Mengerutkan keningnya, Zoya pikir Lander adalah orang yang paling tidak peduli dengan keberadaannya. Apakah laki-laki itu hanya sedang mengejeknya?
"Gue gak tertarik untuk ikut. Dan bukan urusan Lo!" Zoya belum memberitahukan alasannya pada teman dekatnya, kenapa dia akan memberitahu laki-laki menyebalkan di depannya.
"Sangat disayangkan, gue mau Lo yang ikut!" Lander mengulurkan tangan menyeka jejak basah di pipi gadis itu. Tidak tahu kenapa dia mengatakannya, tapi melihat bagaimana ekspresi gadis itu terus berubah-ubah dari malu, bingung dan marah sedikit menyenangkan untuknya. "Lo senang?"
"Enggak, kenapa harus senang. Dasar gila!" Zoya menelan ludahnya susah payah. Dia mendorong laki-laki menjauh dengan segala usaha. Tidak membiarkannya mempermainkannya lebih jauh.
"Menyebalkan, Lo bahkan tetap terlihat cantik saat marah!" Lander tertawa meledek.
Mengerucutkan bibirnya, Zoya tahu Lander tidak suka dengan wanita cantik.

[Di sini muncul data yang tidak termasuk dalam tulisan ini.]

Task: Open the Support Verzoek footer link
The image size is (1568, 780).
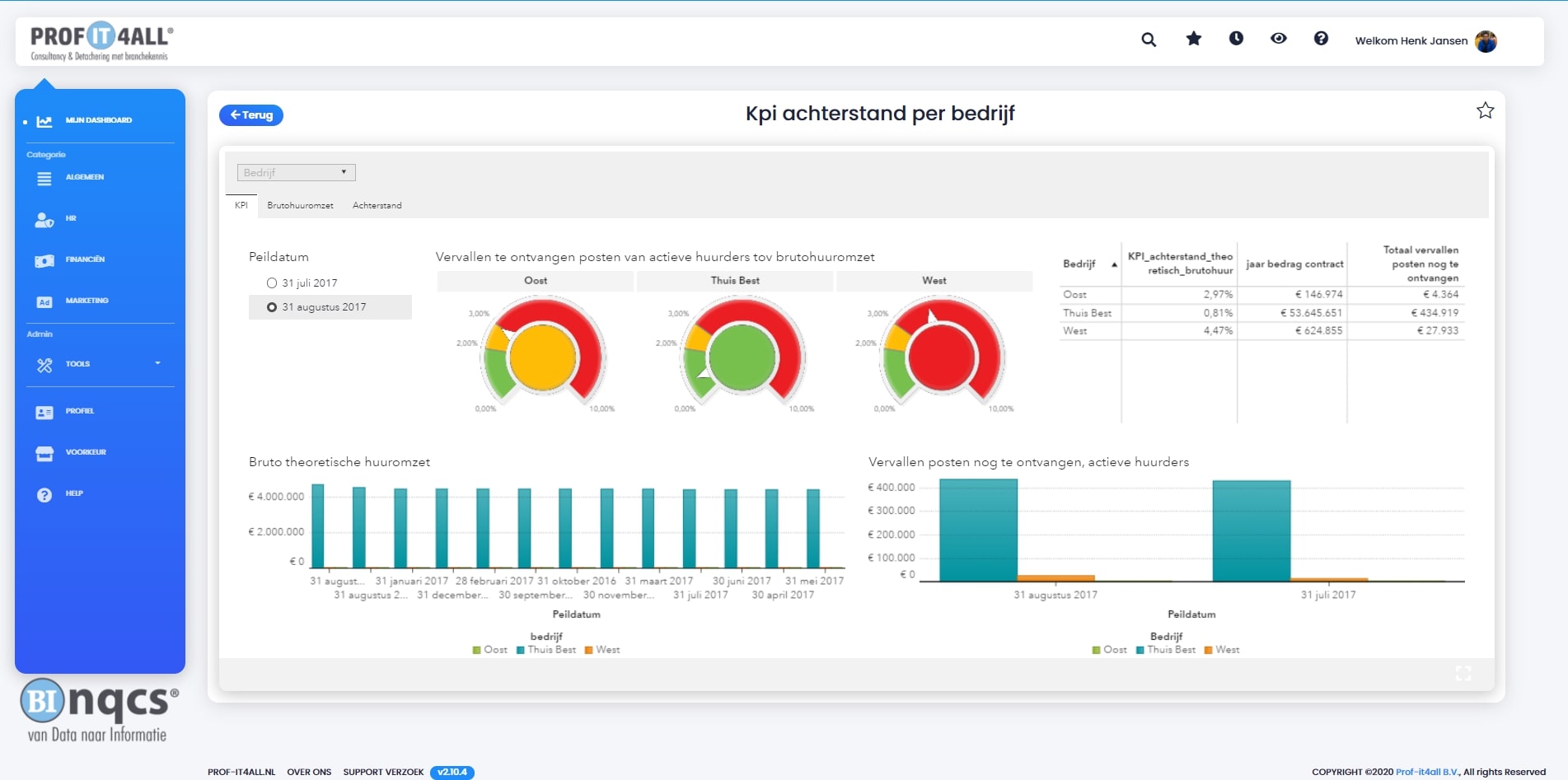Action: 383,773
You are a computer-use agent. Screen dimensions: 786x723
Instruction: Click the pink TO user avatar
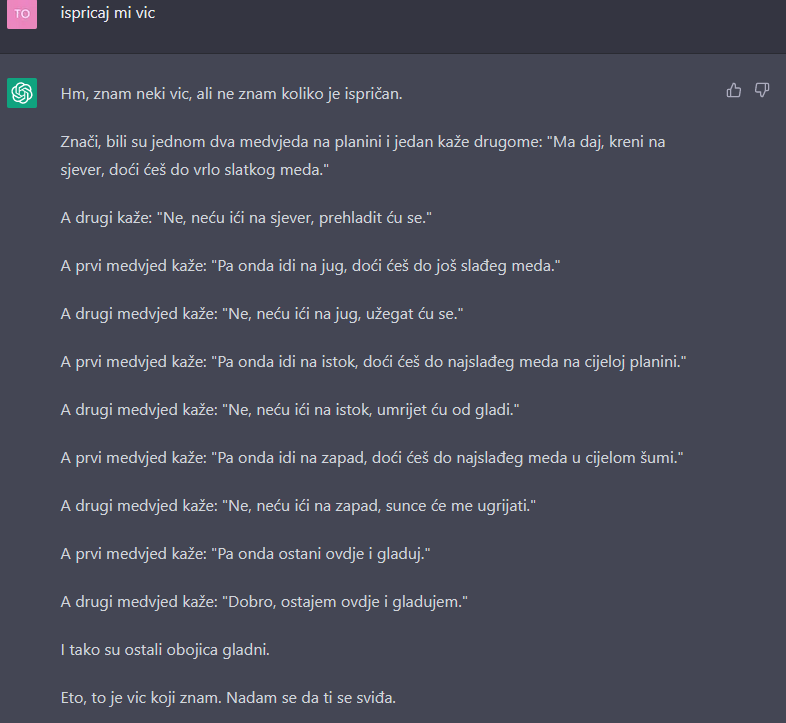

Itu adalah alasan utama yang dikatakan Lander, kenapa laki-laki itu sama sekali tidak suka dengannya. Dia memegang pipinya. Bagaimana mungkin laki-laki itu mengatakan hal jahat seperti itu. Membuat wanita cantik jadi merasa tidak bersyukur. "Hei, lo memuji atau menghina! Gue gak peduli!"
Tertawa, Lander menyentil hidung Zoya sebelum bergerak menjauh. Kemudian seolah-olah percakapan tadi tidak pernah terjadi, Lander kembali sibuk dengan ponselnya.